Romney's background is still largely unknown. There is very little public documentation that tells us anything about his business dealings, though there are some serious questions (like, how he managed to end up with an IRA account worth $100 Million when the maximum yearly deposit for such an account is $100K) about what he's done to become wealthy and stay that way. Two of the biggest questions have been around Romney's work at Bain Capital, and Romney's tax returns.
As for Bain, Romney has claimed that he left in 1999. Since then, documents have surfaced, including tax information, that link Romney to an active role in the company up until 2010, more than a decade after he claimed to be done with them. Not only that, but these documents also show some potentially illegal tax evasion by Romney that allowed him to bypass certain tax obligations and save himself millions.
But going beyond these questions, Romney remains vague on other issues. He has yet, for example, provided any specifics on his plans for the economy, and his own positions have shifted so many times that no one knows what he believes in today. As for social issues, Romney has moved far to the Right to garner support from a base that is, at best, lukewarm about his nomination.
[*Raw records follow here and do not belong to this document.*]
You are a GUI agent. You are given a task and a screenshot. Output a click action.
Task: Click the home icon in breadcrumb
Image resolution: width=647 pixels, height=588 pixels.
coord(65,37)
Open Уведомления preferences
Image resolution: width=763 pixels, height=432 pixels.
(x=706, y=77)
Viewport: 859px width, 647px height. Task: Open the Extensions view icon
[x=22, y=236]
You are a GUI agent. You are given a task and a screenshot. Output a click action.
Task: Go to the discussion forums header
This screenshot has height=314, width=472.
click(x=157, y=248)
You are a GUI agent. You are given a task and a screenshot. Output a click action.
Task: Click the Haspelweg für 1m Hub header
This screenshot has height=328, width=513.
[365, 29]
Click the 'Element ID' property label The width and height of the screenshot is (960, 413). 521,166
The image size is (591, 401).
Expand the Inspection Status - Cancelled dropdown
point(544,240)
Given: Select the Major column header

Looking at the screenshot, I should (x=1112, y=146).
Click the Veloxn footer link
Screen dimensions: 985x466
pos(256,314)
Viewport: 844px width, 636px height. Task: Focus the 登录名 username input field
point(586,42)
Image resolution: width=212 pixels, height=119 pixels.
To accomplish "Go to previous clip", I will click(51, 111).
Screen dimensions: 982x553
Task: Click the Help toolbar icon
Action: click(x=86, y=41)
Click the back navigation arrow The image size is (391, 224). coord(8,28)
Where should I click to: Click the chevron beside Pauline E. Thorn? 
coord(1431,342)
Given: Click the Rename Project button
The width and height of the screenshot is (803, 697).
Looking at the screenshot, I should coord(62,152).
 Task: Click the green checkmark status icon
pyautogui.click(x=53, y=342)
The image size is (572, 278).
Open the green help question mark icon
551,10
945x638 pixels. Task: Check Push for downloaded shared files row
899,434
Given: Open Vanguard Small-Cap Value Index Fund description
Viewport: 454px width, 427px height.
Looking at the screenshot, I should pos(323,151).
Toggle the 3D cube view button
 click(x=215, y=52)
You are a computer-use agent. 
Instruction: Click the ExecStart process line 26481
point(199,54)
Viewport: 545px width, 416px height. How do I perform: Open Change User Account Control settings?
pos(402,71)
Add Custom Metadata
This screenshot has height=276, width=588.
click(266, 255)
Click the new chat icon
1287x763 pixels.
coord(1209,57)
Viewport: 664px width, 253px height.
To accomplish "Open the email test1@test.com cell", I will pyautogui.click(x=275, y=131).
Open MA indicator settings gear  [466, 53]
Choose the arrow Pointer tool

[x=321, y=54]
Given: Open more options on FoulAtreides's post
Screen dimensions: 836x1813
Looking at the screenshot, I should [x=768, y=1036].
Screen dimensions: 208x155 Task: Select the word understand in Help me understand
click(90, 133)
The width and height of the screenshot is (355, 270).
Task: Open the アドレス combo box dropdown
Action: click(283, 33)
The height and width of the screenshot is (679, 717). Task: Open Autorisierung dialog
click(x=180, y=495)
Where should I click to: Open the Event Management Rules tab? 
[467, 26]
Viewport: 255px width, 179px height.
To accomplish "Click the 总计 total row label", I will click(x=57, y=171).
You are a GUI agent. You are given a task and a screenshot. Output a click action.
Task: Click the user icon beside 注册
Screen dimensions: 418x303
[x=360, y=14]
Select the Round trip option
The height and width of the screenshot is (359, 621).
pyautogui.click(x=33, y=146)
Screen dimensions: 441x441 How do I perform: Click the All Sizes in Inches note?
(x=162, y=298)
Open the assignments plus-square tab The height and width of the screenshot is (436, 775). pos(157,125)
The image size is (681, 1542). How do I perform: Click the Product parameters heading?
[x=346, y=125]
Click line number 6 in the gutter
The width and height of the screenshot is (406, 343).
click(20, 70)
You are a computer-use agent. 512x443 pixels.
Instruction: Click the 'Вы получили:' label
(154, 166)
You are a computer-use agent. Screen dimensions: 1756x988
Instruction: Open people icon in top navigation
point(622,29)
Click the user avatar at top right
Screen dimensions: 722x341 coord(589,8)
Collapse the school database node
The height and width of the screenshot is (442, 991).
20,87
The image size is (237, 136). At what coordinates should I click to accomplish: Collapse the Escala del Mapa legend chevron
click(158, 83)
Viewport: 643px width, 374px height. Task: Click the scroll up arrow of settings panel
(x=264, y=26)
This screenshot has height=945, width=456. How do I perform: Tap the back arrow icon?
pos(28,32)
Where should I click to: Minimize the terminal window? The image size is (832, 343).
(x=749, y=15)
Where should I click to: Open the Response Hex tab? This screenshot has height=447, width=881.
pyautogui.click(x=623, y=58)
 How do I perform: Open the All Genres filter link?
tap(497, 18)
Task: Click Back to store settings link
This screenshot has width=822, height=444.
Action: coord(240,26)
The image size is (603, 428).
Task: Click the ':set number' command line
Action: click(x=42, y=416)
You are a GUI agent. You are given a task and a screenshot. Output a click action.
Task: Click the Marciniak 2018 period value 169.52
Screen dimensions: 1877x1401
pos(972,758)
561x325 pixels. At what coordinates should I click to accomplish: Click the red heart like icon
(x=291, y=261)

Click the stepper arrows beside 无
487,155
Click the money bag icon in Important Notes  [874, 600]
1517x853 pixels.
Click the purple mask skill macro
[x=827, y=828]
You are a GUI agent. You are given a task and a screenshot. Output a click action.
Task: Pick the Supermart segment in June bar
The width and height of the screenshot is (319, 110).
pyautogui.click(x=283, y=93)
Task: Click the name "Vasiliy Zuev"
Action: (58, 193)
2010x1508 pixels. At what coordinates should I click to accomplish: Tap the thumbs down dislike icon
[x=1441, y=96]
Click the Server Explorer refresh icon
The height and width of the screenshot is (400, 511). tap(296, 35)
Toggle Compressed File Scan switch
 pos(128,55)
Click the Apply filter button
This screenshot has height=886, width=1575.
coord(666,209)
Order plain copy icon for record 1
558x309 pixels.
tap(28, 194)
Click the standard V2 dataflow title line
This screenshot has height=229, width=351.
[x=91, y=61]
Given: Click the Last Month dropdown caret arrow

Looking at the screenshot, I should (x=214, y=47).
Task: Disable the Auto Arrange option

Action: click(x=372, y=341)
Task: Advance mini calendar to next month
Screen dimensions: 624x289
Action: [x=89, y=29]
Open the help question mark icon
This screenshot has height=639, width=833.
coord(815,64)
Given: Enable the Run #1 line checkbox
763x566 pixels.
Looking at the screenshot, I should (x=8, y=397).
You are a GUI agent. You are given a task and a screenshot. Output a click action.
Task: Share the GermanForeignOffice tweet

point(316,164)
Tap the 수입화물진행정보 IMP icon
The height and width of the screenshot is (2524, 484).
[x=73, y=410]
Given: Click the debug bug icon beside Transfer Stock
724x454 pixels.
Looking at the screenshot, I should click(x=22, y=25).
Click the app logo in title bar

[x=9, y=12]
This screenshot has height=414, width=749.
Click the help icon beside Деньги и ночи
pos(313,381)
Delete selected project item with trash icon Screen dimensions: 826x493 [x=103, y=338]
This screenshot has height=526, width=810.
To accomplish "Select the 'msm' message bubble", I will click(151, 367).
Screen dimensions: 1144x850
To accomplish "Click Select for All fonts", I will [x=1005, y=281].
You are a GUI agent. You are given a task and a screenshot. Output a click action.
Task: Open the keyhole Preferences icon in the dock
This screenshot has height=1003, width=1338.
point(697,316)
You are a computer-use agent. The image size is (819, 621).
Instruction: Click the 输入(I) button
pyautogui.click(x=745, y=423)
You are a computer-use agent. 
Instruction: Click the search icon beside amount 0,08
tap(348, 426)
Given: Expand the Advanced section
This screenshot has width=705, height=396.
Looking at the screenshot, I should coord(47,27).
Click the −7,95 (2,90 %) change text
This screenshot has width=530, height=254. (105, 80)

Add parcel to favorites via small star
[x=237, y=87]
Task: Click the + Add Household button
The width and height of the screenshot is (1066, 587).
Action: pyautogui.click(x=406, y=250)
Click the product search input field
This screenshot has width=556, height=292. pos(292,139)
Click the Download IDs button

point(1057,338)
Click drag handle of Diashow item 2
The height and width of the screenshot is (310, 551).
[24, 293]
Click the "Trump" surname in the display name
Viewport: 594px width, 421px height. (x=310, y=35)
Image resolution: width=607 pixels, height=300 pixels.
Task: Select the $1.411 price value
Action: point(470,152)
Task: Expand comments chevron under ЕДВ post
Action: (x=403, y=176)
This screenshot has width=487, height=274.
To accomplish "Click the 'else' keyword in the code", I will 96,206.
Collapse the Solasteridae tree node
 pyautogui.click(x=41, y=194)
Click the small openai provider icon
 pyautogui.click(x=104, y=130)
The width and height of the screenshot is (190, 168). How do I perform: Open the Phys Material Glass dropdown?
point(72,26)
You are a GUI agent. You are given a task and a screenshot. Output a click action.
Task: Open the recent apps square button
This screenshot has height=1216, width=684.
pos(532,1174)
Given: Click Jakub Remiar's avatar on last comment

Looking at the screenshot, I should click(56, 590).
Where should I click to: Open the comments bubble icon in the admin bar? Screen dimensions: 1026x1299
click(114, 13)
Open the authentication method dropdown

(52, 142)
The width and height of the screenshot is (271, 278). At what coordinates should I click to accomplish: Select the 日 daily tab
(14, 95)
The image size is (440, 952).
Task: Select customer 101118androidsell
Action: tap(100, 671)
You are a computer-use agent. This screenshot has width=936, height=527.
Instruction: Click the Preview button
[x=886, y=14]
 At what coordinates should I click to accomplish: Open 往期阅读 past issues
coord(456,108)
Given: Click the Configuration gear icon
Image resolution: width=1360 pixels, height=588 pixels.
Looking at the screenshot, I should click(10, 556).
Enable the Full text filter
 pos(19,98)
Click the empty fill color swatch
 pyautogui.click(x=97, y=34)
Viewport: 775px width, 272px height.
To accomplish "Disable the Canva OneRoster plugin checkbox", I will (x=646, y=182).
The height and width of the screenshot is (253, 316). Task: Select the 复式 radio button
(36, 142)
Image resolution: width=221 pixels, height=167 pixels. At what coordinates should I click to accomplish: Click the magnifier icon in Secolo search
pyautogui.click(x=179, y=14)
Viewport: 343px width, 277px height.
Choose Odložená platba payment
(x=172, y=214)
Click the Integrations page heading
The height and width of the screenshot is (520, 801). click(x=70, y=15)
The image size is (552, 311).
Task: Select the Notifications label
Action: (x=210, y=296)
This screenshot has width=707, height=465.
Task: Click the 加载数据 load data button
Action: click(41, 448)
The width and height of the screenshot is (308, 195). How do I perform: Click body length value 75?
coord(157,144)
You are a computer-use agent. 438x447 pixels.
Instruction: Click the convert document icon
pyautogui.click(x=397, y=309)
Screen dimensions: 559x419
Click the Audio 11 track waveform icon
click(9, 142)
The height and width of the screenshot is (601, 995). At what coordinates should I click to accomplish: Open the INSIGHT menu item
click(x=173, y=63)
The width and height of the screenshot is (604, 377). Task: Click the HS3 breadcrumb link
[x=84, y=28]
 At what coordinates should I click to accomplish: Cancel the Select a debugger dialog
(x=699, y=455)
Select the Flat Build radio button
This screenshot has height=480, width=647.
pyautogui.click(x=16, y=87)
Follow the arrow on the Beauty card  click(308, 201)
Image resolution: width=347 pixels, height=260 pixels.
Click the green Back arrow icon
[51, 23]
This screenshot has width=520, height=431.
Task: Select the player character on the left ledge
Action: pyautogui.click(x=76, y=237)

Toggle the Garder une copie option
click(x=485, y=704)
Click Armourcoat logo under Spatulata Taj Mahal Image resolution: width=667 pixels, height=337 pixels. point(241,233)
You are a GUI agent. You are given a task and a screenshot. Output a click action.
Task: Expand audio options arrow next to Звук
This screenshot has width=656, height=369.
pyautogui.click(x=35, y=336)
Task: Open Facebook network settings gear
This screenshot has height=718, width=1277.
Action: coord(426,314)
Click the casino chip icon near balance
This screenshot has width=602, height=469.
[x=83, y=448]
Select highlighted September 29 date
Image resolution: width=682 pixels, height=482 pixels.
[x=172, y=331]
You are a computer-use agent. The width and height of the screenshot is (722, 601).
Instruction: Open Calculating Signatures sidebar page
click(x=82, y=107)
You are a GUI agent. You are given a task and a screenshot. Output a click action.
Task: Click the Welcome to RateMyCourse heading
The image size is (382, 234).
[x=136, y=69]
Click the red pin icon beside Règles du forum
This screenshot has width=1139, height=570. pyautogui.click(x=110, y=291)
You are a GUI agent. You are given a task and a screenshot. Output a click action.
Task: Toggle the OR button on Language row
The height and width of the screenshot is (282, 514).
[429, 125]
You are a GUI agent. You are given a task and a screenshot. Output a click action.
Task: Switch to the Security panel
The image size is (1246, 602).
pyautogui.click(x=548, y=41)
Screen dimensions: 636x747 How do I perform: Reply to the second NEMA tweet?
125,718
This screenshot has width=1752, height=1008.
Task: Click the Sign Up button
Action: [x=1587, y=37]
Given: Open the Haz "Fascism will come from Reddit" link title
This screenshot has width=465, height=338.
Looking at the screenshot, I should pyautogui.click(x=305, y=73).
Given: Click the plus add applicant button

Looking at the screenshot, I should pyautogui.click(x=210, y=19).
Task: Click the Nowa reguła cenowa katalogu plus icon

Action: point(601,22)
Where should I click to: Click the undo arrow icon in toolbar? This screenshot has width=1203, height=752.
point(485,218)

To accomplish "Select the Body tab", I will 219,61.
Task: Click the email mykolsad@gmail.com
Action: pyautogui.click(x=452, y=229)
But that has come at the expense of the undecided's and the moderates (therefore, possibly at the expense of the election). Through all of this, Romney has added no substance to his campaign, except to add Ryan to the ticket, who is nothing if not substantive. However, that is no excuse for Romney to not give details on his positions.
Romney has explained that his speech at the convention will be an all-out attack on Obama. This has several drawbacks. First, it's preaching to the choir. He's guaranteed to get a warm reception if he just gets up there and complains about his political opponent to a crowd of birthers, xenophobes, and right-wing nuts. Second, such a speech is meaningless. He won't gain any new supporters, people who are going to vote for him have already made up their minds, and he runs the risk of saying something stupid. The third problem is that it still refrains from a specific message. Romney's not giving any details on his plan, no matter how much Fox News tries to explain otherwise. He's not clarifying his positions, and for a person with such an inconsistent record, that's a big issue.
So, how is Mitt Romney doing? Well, in raw donations he's way ahead of Obama. He's got some polls that put him in a good spot, and he's closing the national polling gap. However, when it comes to substance, he's got about as much a balloon. Sure, he can place himself in opposition to everything that Obama has done. But all that does is make him appear solid while it leaves him full of hot air. When presidential debates begin, I think it will become painfully clear that Romney has no solid strategy, no solid ideas, and that everything is in flux. He spouts off about cutting taxes, fine, but he doesn't turn that into a real nuts-and-bolts plan. It's platitudes, and he's going to need more than that if he wants a shot.